El taller textil también destina sus productos a ferias escolares. José cuenta que en Caracas hay otros trece talleres textiles de propiedad social que se benefician del plan de compra y distribución del gobierno de Distrito Capital.

2:30 pm. La comuna El Panal 2021 posee además otras unidades de producción de propiedad social: una empaquetadora de azúcar, una bloquera, una panadería, una carnicería y una radio comunitaria. En la comuna hacen vida activa varios movimientos sociales, entre los que sobresale la fundación Alexis Vive, por el gran trabajo político y comunicacional que desarrolla. Anacaona, luchadora social de la fundación Alexis Vive, cuenta su experiencia mientras los mártires del 23 de Enero vigilan. Ella divide su tiempo entre el estudio, el trabajo organizativo y el trabajo en la panadería. Anacaona no es su nombre de nacimiento. Anacaona por la india que es físicamente, por lo hermosa y aguerrida. Fue el nombre con el que nació en la fundación Alexis Vive. Para ella y su fundación las comunas son una organización de nuevo tipo, de estructura horizontal y asamblearia. Son la autogestión del pueblo que se organiza. Son la avanzada hacia el socialismo, que permiten al pueblo asumir los medios de producción. Son el autogobierno popular.

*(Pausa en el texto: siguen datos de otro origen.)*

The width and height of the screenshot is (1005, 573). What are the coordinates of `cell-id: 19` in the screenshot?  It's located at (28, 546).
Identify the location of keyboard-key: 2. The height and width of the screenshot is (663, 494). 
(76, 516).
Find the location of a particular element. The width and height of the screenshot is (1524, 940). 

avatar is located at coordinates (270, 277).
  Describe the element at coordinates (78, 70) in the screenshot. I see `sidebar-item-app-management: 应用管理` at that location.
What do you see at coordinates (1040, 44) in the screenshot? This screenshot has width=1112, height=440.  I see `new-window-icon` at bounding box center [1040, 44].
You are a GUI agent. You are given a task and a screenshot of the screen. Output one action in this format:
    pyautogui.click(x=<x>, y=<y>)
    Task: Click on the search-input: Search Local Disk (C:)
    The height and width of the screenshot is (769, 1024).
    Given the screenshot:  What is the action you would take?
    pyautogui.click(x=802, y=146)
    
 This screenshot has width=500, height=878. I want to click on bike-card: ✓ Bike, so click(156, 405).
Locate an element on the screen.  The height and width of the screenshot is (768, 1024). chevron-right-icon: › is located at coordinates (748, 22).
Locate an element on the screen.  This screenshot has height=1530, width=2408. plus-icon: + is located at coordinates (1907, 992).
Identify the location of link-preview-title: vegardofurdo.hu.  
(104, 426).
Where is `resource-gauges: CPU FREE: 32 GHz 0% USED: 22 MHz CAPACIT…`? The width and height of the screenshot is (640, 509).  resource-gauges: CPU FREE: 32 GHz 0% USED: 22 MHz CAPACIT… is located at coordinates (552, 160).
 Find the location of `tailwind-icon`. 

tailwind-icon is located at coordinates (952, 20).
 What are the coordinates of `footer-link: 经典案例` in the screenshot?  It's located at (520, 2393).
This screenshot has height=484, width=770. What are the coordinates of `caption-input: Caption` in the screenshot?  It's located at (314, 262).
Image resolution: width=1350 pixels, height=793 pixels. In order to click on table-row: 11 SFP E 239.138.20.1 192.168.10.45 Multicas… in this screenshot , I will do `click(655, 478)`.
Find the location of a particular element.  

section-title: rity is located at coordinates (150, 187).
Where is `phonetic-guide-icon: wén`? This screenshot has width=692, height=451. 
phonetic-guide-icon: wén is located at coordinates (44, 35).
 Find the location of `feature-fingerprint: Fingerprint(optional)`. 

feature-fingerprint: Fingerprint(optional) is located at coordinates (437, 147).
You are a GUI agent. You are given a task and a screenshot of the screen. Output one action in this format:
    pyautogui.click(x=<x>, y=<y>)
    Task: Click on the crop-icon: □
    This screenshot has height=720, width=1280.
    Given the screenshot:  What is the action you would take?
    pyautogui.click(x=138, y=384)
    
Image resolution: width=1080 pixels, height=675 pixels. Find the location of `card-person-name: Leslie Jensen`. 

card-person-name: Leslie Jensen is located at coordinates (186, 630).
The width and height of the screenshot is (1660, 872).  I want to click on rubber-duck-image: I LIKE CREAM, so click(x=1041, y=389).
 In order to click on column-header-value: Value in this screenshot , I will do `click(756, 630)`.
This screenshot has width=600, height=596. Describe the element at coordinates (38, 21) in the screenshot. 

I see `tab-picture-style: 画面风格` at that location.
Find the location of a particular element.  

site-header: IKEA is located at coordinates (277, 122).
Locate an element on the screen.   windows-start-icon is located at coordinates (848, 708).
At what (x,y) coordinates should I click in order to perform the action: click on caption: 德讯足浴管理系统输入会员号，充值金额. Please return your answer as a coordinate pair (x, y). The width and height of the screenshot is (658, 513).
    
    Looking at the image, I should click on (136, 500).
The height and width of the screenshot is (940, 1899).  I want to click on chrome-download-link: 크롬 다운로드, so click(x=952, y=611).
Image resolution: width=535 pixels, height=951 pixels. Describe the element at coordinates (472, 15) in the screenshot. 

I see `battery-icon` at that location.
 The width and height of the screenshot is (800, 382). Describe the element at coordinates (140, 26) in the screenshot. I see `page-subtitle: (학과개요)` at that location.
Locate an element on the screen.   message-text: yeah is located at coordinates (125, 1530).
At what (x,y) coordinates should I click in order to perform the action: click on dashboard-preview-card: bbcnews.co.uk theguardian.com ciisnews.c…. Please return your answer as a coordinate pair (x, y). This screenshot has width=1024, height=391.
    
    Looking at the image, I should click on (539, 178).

Anacaona explica una nueva experiencia que está iniciándose en la comuna El panal 2021. Es la experiencia de los panalitos. Conformados cada uno entre cinco y diez luchadores sociales, los panalitos van a trascender el monitoreo de las cámaras, permitiendo un contacto directo con la realidad del ámbito geográfico de la comuna y sus habitantes. Sin perder la entereza y seguridad en sus palabras, Anacaona recuerda con sentimiento al comandante Hugo Chávez. Dice que la revolución democrática y pacífica que se desarrolla en Venezuela es gracias al gigante comandante eterno. Los luchadores sociales de la fundación Alexis Vives son sus hijos e hijas.


6pm. De vuelta al centro de la ciudad. Las experiencias organizativas se multiplican a lo largo y ancho del territorio nacional. Quedan palabras en el aire pronunciadas por Anacaona. Disciplina, constancia y perseverancia. Estética, belleza y revolución. Revolución, pueblo y lucha.